Chapitre 59

Lorsque je me réveillai, j'étais seul. Je me sentais infiniment mieux. Reposé, frais, toute douleur oubliée. Mes jambes ne cédèrent pas sous moi lorsque je me levai. Je n'avais, certes, pas retrouvé toute mon énergie mais ce que j'avais me suffisait amplement pour l'instant.

Je sortis de la Serre et tentai de savoir de quel côté je devais aller pour trouver Ariel. Si déjà en vivant ici je n'étais pas fichu de m'y retrouver, après plusieurs mois sur Terre, j'étais totalement perdu.

Je partis sur la droite en espérant retrouver un endroit familier.
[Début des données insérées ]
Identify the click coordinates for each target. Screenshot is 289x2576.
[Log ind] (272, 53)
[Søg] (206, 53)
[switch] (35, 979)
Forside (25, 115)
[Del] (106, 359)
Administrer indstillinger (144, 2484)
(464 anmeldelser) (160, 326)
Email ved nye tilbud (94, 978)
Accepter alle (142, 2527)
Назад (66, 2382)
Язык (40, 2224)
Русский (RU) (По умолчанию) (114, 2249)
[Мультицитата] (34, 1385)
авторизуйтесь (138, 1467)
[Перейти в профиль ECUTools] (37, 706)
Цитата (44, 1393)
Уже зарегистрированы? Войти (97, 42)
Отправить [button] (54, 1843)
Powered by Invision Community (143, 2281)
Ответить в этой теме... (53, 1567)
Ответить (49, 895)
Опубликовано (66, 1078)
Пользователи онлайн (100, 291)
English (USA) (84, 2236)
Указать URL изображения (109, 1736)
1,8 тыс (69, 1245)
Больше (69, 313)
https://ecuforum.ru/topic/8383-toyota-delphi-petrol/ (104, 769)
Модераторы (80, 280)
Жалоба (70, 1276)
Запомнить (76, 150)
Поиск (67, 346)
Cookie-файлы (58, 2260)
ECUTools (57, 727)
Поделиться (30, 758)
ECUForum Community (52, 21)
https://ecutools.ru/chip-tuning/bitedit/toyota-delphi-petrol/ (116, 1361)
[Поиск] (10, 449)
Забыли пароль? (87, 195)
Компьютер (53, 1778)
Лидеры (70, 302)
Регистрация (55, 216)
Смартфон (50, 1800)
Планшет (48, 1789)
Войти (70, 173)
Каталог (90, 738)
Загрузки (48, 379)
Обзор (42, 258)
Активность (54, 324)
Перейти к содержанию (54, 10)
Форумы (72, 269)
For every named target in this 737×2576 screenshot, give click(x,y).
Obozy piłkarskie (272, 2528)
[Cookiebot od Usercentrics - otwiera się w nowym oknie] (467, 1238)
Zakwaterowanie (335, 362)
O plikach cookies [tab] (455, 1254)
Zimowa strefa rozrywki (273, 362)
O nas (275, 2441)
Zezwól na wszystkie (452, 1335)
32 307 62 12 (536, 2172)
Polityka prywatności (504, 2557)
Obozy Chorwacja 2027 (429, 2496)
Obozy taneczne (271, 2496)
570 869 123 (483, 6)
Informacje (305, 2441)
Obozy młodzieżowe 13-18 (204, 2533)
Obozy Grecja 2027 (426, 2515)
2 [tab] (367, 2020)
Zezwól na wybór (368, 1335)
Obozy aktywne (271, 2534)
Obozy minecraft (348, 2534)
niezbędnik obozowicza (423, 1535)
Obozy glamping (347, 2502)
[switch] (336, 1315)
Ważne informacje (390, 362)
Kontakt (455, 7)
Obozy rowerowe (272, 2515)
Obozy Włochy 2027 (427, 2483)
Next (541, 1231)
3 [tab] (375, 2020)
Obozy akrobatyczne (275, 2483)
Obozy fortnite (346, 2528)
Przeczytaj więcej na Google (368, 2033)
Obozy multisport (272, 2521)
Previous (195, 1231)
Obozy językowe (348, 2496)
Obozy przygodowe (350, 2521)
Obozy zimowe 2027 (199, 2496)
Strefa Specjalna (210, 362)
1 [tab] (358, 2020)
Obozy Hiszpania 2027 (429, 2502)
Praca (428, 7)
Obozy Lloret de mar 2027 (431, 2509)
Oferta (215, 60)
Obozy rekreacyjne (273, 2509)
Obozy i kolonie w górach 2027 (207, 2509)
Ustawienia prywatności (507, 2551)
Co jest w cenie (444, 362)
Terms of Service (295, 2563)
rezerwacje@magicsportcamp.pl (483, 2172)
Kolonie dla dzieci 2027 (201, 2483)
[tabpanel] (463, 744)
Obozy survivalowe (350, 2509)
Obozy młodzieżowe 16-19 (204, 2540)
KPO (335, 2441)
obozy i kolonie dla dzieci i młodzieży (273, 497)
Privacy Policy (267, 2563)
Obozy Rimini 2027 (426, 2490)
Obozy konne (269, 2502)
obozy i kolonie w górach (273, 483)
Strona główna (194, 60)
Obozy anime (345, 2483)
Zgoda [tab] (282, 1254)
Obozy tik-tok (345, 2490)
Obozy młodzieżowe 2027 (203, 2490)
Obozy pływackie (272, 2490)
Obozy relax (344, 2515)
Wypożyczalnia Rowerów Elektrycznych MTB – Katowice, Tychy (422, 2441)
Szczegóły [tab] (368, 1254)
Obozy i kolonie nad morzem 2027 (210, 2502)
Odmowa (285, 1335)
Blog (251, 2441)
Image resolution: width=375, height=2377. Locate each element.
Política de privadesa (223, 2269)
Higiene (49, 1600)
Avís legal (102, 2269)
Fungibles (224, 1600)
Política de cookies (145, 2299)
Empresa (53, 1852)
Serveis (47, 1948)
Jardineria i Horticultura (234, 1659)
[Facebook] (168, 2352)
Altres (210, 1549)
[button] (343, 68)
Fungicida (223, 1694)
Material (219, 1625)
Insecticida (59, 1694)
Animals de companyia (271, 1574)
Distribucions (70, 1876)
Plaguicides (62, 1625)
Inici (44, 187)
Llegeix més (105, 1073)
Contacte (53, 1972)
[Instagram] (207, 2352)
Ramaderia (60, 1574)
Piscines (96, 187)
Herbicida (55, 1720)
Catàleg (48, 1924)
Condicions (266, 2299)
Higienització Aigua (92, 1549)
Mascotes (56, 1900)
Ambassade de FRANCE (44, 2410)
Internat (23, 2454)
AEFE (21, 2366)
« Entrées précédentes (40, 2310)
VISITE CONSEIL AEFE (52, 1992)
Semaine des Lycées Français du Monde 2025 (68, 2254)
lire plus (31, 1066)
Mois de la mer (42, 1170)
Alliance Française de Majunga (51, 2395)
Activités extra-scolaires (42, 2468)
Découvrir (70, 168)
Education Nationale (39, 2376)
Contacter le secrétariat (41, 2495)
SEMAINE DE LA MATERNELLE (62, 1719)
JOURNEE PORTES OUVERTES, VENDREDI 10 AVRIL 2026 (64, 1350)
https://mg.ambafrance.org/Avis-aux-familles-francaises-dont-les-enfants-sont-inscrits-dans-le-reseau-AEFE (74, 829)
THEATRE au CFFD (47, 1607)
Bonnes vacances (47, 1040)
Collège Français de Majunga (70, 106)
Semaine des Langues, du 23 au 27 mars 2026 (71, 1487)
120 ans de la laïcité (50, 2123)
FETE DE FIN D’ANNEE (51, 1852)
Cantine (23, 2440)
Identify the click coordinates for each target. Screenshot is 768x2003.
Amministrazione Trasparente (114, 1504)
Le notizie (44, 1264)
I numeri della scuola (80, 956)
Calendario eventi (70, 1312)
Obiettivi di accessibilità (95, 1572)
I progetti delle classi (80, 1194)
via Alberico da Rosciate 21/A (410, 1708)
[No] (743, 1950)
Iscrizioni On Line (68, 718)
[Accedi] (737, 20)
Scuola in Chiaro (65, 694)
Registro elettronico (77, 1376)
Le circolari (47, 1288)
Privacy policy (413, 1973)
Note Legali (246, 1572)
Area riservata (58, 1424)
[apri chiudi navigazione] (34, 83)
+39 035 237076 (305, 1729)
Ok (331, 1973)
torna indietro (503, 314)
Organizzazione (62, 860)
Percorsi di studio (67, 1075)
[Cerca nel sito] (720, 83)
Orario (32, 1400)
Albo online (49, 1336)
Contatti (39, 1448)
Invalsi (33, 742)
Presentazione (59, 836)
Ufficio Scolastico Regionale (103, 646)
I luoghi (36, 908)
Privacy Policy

Ce qui n'arriva pas, évidemment. Je dus demander mon chemin plusieurs fois. En temps humain, je dus bien mettre deux heures à trouver un maudit bureau.

Ma difficulté à trouver où aller me permit d'observer les Cieux, d'en ressentir l'atmosphère bizarre. Je ne comprenais pas pourquoi tous les anges n'étaient pas aussi détendus et joyeux que je les avais laissés. Les chœurs d'angelots résonnaient contre tous les murs, tentant de dissiper la tension. Que se passait-il ?

Je pensai à poser la question à Ariel mais décidai contre. Il risquait de faire comme il l'avait fait avec les démons. Il amènerait mon attention sur autre chose sans me dire ce qu'il se passait réellement. Je pouvais comprendre ses raisons. Cependant, je voulais des réponses directes.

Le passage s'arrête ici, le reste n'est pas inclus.